In their analysis, the researchers first looked at how a predominantly plant-based diet of any kind related to diabetes risk - in this scenario, "predominantly plant-based" could mean a diet that centred on both healthful plant foods, including fruits, vegetables, nuts, and legumes, and less healthful ones such as potatoes and sugars. These diets could also include some products of animal origin. Then, the researchers assessed the association between diabetes risk and healthful plant-based diets that featured, primarily, a high amount of healthful fruit, vegetables, legumes, whole grains, and nuts.

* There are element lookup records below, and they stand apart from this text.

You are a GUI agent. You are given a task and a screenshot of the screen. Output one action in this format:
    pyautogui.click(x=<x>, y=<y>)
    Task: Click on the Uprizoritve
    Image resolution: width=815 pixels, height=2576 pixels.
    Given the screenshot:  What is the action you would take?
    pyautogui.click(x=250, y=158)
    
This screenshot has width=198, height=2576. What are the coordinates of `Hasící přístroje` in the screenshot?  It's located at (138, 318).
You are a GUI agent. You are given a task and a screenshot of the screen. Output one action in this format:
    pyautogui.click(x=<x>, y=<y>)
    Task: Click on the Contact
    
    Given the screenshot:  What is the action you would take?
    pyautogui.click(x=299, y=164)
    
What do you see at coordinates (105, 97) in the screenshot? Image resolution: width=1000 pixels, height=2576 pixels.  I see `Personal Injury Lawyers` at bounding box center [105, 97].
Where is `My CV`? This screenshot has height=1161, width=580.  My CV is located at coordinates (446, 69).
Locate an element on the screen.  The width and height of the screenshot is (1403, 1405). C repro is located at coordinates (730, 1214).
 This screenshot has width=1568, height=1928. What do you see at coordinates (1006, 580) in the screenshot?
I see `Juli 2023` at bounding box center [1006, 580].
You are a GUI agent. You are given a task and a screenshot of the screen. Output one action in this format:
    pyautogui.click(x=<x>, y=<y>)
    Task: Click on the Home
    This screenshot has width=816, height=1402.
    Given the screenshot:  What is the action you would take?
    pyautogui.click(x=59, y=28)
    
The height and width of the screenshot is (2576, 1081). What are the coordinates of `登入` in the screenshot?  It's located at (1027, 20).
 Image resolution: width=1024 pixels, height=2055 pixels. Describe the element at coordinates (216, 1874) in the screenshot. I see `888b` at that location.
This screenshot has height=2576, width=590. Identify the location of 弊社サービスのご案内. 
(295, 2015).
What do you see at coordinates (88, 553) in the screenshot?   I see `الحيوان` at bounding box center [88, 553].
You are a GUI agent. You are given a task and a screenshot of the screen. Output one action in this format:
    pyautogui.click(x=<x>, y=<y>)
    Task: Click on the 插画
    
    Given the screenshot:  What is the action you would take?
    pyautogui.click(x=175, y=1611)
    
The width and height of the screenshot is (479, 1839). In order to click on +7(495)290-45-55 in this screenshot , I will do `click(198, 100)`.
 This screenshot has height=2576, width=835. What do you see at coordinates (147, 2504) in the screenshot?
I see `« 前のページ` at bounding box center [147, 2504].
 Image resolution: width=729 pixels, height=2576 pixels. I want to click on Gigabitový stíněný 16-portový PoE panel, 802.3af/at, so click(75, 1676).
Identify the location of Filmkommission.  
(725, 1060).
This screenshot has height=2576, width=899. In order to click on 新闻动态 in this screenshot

Results of the studies showed that participants who adhered more strictly to plant-based diets had a 23% lower risk of type 2 diabetes than those who less strictly adhered to these dietary patterns. However, researchers added that the association with lower risk of type 2 diabetes was even stronger in the case of participants who adhered to strictly healthful plant-based diets.

The team noted that healthful plant-based foods can improve both insulin sensitivity and blood pressure, each of which plays a role in the development of diabetes. Moreover, plant-based diets can prevent or reduce weight gain and reduce low grade inflammation, which also contribute to a person's risk of diabetes.

"Overall, these data highlighted the importance of adhering to plant-based diets to achieve or maintain good health, and people should choose fresh fruits and vegetables, whole grains, tofu, and other health[ful] plant foods as the cornerstone of such diets." - Senior author Dr. Qi Sun


While the current research only received grants from national research funding bodies (the National Institutes of Health), some of the authors involved in the review have disclosed potential conflicts of interest.

Thus, one co-author reported receiving individual research support from the California Walnut Commission, as well as honoraria from Metagenics and Standard Process, two companies that produce dietary supplements. Dr. Sun has reported receiving consultancy fees from Emavant Solutions GmbH, a healthcare facilities company.


Qian, F., Liu, G., Hu, F., Bhupathiraju, S. and Sun, Q. (2019). Association Between Plant-Based Dietary Patterns and Risk of Type 2 Diabetes. JAMA Internal Medicine.